Start of TASK DATA
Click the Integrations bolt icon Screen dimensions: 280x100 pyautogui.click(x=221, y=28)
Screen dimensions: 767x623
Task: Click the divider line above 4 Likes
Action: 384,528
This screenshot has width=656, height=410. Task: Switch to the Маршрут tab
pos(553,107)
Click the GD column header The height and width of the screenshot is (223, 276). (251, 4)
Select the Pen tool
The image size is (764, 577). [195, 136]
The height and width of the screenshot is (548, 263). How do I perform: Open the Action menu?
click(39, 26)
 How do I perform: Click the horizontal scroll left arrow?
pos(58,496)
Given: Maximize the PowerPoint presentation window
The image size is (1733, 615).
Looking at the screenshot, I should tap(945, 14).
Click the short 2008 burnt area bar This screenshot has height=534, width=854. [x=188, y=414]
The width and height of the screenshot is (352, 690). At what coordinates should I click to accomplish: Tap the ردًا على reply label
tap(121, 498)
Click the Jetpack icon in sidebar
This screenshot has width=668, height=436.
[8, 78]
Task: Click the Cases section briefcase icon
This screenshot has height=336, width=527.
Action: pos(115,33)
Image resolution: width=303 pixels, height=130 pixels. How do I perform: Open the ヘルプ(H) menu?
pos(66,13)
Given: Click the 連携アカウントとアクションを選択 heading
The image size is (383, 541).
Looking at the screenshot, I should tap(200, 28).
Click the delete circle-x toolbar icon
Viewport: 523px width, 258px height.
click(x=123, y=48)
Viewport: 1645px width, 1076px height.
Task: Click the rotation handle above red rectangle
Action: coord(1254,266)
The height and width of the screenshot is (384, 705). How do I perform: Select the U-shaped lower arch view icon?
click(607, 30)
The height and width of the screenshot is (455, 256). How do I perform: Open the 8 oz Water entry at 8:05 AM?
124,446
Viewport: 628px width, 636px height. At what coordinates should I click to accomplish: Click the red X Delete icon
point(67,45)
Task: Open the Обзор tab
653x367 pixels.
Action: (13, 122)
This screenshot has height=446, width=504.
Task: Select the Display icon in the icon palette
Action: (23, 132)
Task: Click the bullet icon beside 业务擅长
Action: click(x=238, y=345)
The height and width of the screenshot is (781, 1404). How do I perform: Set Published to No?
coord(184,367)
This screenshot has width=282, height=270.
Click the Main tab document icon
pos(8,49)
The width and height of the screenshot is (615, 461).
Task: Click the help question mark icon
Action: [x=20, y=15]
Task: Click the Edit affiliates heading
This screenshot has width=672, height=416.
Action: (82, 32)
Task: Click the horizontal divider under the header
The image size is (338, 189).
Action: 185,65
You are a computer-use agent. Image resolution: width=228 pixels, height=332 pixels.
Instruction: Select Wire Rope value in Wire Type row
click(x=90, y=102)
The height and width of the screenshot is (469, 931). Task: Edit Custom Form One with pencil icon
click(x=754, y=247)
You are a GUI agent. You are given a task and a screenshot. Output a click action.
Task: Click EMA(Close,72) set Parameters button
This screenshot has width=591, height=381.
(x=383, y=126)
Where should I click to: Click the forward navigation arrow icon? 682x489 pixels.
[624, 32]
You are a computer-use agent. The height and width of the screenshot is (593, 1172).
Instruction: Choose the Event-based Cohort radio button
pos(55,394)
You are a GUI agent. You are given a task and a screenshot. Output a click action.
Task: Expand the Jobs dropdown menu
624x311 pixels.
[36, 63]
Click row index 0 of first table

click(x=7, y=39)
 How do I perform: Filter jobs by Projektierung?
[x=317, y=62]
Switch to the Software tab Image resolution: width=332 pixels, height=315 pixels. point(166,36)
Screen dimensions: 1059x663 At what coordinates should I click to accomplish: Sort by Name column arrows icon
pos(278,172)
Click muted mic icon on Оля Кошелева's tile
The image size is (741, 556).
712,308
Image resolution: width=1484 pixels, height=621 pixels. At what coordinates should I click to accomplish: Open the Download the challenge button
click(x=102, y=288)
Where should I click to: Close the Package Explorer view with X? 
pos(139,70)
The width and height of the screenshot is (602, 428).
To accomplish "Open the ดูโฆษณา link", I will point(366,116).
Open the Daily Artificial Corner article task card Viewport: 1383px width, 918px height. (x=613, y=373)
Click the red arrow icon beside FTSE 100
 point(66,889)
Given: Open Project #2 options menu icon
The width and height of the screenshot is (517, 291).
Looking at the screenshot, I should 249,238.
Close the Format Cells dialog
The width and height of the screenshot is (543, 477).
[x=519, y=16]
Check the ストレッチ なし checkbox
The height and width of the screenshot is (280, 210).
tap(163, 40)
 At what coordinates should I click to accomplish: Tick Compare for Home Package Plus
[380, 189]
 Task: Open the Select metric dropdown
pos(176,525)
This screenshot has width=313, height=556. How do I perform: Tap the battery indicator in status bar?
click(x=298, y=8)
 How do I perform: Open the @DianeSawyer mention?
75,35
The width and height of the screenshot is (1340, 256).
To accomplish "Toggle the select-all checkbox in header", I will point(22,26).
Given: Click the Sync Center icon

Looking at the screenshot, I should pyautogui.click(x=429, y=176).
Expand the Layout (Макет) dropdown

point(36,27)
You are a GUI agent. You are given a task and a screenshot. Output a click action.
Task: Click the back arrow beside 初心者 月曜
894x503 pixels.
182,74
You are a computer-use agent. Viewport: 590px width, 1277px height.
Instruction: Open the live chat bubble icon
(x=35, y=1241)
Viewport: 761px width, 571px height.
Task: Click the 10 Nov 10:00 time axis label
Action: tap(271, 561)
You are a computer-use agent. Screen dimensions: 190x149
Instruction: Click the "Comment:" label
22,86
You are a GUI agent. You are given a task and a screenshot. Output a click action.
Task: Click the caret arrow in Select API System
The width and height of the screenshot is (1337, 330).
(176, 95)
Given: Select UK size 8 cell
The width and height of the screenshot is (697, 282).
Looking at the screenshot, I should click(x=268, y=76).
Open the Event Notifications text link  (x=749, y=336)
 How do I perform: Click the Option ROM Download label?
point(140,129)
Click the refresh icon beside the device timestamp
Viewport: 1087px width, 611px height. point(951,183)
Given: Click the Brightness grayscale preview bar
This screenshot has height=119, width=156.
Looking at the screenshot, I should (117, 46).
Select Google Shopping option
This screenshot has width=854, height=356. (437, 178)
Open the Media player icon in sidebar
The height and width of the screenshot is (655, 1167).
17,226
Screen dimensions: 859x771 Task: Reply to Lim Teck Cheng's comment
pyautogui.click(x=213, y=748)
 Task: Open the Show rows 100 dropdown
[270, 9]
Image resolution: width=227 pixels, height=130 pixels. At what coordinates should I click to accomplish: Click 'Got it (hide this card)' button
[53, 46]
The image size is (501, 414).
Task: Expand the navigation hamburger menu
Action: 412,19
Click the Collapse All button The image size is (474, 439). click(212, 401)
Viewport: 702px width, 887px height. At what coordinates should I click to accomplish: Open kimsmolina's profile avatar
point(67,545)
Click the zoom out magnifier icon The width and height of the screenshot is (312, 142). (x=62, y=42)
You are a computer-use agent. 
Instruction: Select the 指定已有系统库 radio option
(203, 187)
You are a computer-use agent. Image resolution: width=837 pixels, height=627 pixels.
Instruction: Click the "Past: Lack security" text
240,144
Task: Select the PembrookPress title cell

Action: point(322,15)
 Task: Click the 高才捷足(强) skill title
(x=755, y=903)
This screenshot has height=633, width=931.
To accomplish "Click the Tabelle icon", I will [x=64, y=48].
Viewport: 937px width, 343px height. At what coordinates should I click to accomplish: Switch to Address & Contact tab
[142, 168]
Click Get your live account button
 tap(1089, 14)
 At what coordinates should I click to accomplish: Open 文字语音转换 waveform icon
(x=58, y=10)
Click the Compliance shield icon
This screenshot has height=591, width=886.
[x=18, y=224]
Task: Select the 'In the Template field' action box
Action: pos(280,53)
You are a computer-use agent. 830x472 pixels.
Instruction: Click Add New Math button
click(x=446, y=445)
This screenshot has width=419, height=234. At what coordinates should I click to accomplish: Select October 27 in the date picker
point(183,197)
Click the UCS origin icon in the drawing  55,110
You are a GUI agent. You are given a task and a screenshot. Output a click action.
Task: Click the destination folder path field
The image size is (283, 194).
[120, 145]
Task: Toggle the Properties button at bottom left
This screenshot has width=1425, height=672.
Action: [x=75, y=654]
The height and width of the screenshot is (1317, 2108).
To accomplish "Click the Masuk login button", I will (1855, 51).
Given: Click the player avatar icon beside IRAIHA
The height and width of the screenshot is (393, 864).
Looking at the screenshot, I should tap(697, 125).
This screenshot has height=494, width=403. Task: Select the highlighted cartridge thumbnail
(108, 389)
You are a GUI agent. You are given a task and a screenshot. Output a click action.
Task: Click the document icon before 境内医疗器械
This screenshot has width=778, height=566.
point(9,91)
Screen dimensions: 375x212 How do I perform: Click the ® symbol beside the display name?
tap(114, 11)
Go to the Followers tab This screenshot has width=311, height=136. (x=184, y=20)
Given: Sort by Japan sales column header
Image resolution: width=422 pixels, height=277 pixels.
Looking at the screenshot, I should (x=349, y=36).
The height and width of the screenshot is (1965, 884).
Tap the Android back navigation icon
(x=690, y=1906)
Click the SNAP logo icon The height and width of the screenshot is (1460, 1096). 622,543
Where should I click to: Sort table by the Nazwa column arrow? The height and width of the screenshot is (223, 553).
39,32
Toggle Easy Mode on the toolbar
End of TASK DATA
__EXERCISE GOAL__:
Could you return the lines in the entries above that contain "checkbox"?

__REPLY__:
Check the ストレッチ なし checkbox
To accomplish "Toggle the select-all checkbox in header", I will point(22,26).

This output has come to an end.